**Work required**: Reproduce the entries below exactly, but only from the line containing "Select the Shopify Products sidebar icon" to the line containing "Task: Expand the Segundo category arrow", inclusive.

Collected data entries
————

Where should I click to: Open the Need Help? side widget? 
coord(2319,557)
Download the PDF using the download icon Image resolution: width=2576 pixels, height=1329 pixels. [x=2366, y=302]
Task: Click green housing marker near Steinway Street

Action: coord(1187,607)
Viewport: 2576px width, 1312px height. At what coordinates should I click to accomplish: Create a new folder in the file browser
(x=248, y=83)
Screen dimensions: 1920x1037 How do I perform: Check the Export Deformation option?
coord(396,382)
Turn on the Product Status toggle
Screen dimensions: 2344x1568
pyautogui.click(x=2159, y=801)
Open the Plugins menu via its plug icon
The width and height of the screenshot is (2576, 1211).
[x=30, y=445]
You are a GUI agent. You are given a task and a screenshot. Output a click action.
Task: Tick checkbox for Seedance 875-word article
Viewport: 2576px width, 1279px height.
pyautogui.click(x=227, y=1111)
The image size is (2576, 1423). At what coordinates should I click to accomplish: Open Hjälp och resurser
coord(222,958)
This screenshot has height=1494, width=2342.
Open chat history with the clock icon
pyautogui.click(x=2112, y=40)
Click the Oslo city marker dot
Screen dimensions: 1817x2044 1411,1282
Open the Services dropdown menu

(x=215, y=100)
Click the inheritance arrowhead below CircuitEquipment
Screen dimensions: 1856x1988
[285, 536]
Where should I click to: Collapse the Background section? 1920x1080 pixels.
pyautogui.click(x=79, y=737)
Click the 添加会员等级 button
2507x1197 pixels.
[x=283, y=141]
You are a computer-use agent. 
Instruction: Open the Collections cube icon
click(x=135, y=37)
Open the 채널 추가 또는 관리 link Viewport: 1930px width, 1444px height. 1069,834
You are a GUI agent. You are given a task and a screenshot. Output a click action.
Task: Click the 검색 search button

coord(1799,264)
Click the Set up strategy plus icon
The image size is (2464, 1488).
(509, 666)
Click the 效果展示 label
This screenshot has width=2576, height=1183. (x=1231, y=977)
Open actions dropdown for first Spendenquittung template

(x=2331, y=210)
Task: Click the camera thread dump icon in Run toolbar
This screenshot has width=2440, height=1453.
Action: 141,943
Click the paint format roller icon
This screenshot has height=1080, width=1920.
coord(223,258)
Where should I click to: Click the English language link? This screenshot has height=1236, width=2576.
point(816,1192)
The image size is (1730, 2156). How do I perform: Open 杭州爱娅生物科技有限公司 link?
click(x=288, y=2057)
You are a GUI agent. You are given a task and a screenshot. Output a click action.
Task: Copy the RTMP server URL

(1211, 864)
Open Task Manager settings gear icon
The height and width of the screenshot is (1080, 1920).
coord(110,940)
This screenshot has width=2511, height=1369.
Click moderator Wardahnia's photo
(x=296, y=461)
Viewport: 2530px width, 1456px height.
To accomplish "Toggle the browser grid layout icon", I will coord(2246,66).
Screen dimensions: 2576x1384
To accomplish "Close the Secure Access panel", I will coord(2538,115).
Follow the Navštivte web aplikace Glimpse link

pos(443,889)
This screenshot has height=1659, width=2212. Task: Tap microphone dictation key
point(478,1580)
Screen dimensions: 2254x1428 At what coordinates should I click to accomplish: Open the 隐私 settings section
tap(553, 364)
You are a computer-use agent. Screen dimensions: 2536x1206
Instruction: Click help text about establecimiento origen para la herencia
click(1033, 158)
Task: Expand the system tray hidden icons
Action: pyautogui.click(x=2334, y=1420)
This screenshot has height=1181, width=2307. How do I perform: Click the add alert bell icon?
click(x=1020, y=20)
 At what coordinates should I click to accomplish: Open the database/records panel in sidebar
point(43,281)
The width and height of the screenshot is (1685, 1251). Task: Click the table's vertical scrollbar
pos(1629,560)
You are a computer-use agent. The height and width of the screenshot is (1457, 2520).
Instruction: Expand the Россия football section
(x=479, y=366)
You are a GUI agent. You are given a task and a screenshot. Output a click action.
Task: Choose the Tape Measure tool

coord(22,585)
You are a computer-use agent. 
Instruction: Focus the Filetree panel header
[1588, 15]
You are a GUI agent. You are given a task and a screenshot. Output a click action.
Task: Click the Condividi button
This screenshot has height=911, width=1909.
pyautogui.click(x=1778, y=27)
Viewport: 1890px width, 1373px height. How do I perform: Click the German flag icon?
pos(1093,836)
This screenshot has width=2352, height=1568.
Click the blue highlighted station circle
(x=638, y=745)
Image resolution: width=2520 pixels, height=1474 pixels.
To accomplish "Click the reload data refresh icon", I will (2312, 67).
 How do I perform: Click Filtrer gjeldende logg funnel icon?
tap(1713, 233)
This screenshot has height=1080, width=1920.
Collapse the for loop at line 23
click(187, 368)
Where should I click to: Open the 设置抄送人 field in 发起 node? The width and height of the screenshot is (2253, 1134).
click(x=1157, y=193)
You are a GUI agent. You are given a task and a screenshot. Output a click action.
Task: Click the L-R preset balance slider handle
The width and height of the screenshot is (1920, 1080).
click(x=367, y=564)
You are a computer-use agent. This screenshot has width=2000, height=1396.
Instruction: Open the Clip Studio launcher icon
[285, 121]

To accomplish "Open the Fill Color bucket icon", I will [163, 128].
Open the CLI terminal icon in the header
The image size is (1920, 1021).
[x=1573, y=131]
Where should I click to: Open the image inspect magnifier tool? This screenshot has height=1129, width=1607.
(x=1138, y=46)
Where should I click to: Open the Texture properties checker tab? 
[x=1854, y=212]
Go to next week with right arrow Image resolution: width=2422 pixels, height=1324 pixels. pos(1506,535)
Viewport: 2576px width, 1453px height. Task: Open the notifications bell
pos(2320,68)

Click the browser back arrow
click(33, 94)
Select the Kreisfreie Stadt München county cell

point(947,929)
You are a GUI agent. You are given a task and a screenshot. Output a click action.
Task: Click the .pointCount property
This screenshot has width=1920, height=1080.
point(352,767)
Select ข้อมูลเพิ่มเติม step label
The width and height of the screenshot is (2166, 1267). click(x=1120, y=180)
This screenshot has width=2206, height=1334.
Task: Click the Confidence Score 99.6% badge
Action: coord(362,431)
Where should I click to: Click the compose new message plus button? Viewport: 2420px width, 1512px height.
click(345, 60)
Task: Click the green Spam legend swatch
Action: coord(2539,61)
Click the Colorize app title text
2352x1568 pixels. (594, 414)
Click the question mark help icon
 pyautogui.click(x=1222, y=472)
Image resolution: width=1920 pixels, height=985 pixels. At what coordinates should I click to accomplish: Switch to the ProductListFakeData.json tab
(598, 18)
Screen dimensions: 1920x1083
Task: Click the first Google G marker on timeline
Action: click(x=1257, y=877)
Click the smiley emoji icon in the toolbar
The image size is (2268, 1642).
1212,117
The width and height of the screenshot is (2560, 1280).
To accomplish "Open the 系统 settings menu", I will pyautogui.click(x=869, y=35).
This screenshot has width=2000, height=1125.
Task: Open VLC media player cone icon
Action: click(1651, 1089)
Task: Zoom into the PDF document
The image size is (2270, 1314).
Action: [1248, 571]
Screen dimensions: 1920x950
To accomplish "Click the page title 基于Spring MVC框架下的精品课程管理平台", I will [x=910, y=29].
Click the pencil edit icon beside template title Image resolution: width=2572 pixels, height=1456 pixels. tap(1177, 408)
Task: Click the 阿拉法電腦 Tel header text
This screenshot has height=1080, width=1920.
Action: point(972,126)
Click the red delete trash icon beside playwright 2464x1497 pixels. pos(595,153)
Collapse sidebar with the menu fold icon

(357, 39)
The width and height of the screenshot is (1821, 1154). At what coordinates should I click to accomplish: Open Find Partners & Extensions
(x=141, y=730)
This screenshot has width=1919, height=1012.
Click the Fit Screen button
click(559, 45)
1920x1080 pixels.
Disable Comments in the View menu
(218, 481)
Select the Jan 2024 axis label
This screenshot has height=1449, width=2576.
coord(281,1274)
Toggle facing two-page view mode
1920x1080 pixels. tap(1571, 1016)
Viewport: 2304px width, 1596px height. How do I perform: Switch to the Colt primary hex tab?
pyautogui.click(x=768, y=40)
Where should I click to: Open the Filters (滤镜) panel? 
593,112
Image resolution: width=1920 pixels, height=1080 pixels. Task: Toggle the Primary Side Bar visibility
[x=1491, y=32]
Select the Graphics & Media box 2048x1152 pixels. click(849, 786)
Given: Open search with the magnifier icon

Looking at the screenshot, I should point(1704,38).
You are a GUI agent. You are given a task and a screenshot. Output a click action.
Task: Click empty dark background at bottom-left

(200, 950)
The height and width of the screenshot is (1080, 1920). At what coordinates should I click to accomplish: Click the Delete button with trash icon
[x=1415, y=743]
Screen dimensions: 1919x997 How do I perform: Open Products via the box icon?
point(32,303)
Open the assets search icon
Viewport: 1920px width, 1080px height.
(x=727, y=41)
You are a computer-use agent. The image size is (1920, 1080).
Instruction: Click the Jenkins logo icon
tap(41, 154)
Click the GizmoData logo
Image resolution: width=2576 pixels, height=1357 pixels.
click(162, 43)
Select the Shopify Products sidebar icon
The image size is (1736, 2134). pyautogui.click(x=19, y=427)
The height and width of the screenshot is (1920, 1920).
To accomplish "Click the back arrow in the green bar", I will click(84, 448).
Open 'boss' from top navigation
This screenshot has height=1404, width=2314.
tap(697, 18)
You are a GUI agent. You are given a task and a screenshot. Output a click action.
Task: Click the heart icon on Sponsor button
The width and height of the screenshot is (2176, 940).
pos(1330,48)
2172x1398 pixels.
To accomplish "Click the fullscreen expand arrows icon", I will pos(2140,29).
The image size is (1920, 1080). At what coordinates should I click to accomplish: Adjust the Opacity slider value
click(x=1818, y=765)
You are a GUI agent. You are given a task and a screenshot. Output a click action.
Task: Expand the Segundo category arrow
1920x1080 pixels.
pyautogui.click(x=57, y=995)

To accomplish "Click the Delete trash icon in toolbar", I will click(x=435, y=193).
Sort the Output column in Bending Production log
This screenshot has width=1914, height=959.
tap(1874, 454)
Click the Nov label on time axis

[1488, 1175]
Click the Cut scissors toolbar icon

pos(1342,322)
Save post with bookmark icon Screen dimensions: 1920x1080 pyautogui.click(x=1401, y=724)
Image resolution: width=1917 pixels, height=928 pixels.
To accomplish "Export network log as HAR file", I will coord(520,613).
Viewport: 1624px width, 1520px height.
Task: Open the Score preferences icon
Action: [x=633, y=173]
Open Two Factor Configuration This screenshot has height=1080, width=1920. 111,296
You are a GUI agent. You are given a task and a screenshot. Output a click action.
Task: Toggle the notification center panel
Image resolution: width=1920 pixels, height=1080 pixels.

————

**Solution**:
Select the Shopify Products sidebar icon
The image size is (1736, 2134). pyautogui.click(x=19, y=427)
The height and width of the screenshot is (1920, 1920).
To accomplish "Click the back arrow in the green bar", I will click(84, 448).
Open 'boss' from top navigation
This screenshot has height=1404, width=2314.
tap(697, 18)
You are a GUI agent. You are given a task and a screenshot. Output a click action.
Task: Click the heart icon on Sponsor button
The width and height of the screenshot is (2176, 940).
pos(1330,48)
2172x1398 pixels.
To accomplish "Click the fullscreen expand arrows icon", I will pos(2140,29).
The image size is (1920, 1080). At what coordinates should I click to accomplish: Adjust the Opacity slider value
click(x=1818, y=765)
You are a GUI agent. You are given a task and a screenshot. Output a click action.
Task: Expand the Segundo category arrow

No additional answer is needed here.